In this study, we investigated young healthy volunteers in the sitting position. The results may be different in subjects with different posture or with an altered baroreflex function such as elderly, diabetic, or hypertensive individuals. Inspiratory and expiratory durations were controlled at 2, 4, and 6 s to cover the physiological ranges in breathing frequency and respiratory time ratio. The reverse ratio was also tested here. Whether the results would be the same at shorter or longer respiratory durations was not evaluated. The speed of inhalation and exhalation was not controlled in this study. We asked the participants to adjust tidal volume by themselves in order to maintain constant alveolar ventilation and normal arterial CO2 levels. Therefore, our results should be considered as the combined effects of respiratory duration and tidal volume. There were no training sessions before the 7-min formal recordings, but 2-min data were allowed to be excluded if visually unstable. We further examined the stationary nature of selected RRI time series using reverse arrangement test. Participants were excluded if necessary.

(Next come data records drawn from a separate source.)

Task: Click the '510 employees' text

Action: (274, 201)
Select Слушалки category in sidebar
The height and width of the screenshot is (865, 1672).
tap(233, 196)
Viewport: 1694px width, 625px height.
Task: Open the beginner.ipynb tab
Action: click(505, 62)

In conclusion, our study delved into the intricate interplay between respiratory phase durations and heart rate variations. The findings underscore the distinct impacts of TI and TE on both DC and HRA. Notably, while a TI exceeding 4 s did not yield significant benefit, a TE surpassing 4 s exhibited a positive effect in maximizing the influence of slow respiration on these autonomic indexes. Based on our results, we propose that a targeted TI of 3 to 4 s coupled with a TE of 7 to 6 s constitutes an optimal standard for achieving the desired outcomes of slow respiration. This recommendation is intended to guide the practice of controlled breathing techniques for individuals seeking to modulate heart rate variability and enhance autonomic balance.